======== DOCUMENT EXTRACT

The team here at VDA Labs has deep experience with finding bugs in software. We do this by using a variety of different tools that examine software at different levels – static analysis, dynamic testing, source code review, and even fuzz testing. Fuzz testing is a technique where inputs to a specific program are modified in a variety of ways in order to attempt to crash the software – which could then potentially be turned to malicious use. VDA’s founder, Jared DeMott, has actually co-authored books on the topic in the past, so you could say we are quite familiar with this technique. So when we hear about a new approach to fuzzing, or a novel way of managing the process, we get quite excited. That is why we have recently dove into working with Microsoft’s new product, Microsoft Security Risk Detection (MSRD).
What is Microsoft Security Risk Detection?
Security Risk Detection is an exciting toolset released by Microsoft that allows organizations the ability to perform fuzz testing against compiled code. This product brings 15 years of innovation from internal fuzz testing projects at Microsoft. Third-parties are now able to take advantage of the same technology that has been used to secure major Microsoft projects like Windows and Office. Security Risk Detection raises the fuzzing suite bar by utilizing cutting edge technologies, like cloud-based distributed fuzzing and Artificial Intelligence (AI) Neural fuzzing. Microsoft’s own internal research has shown that they were able to take the industry leading open source fuzzing suite American Fuzzy Lop (AFL), perform deep learning, and then develop a model that found 62 times the number of security crashes in target applications above and beyond what AFL could find on its own. For more information about the Microsoft Security Risk Detection offering, you can visit https://www.microsoft.com/en-us/security-risk-detection/ and https://channel9.msdn.com/Events/Speakers/david-molnar.

================
======== SUPPLIED DATA

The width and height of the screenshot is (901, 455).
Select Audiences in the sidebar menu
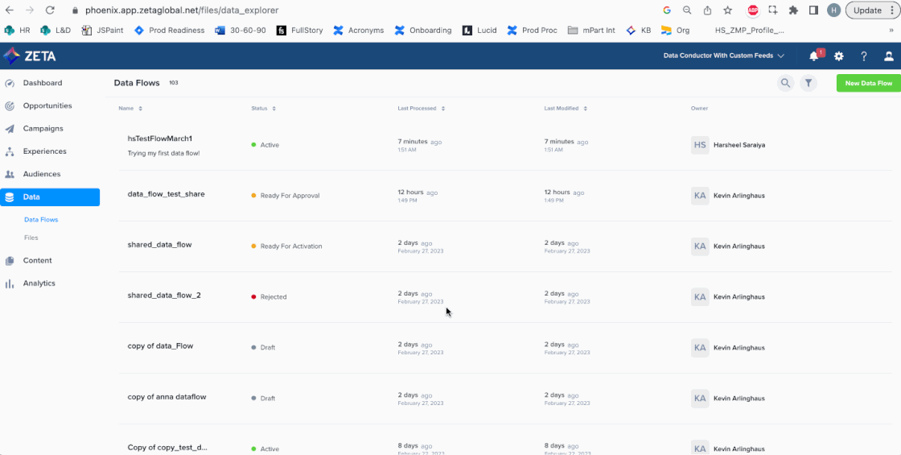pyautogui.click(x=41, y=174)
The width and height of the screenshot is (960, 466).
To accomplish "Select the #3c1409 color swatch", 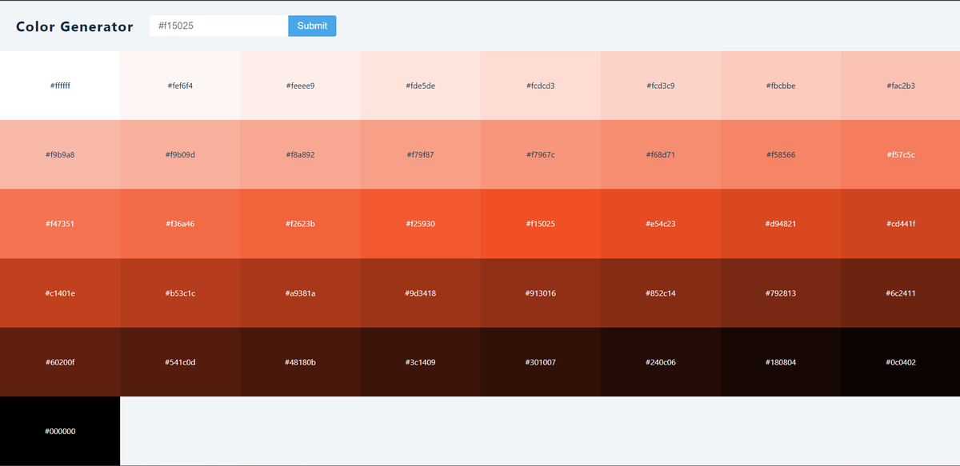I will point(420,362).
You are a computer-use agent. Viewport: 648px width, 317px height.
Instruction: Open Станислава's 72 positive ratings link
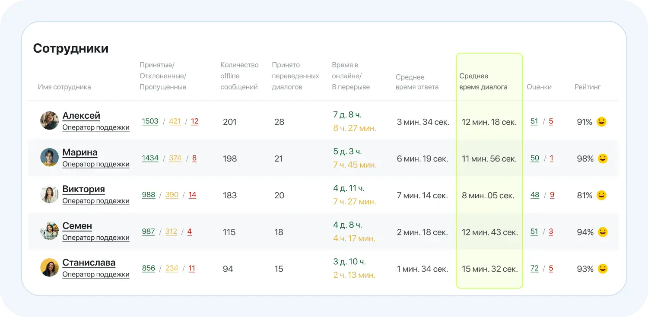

================

- [GOAL]: In the blog post about Microsoft Security Risk Detection, return the stretch from "The team here" through "Risk Detection (MSRD).", copied word for word. The listing is not needed for what is asked here.

- [RESPONSE FOR THIS EXERCISE]:
The team here at VDA Labs has deep experience with finding bugs in software. We do this by using a variety of different tools that examine software at different levels – static analysis, dynamic testing, source code review, and even fuzz testing. Fuzz testing is a technique where inputs to a specific program are modified in a variety of ways in order to attempt to crash the software – which could then potentially be turned to malicious use. VDA’s founder, Jared DeMott, has actually co-authored books on the topic in the past, so you could say we are quite familiar with this technique. So when we hear about a new approach to fuzzing, or a novel way of managing the process, we get quite excited. That is why we have recently dove into working with Microsoft’s new product, Microsoft Security Risk Detection (MSRD).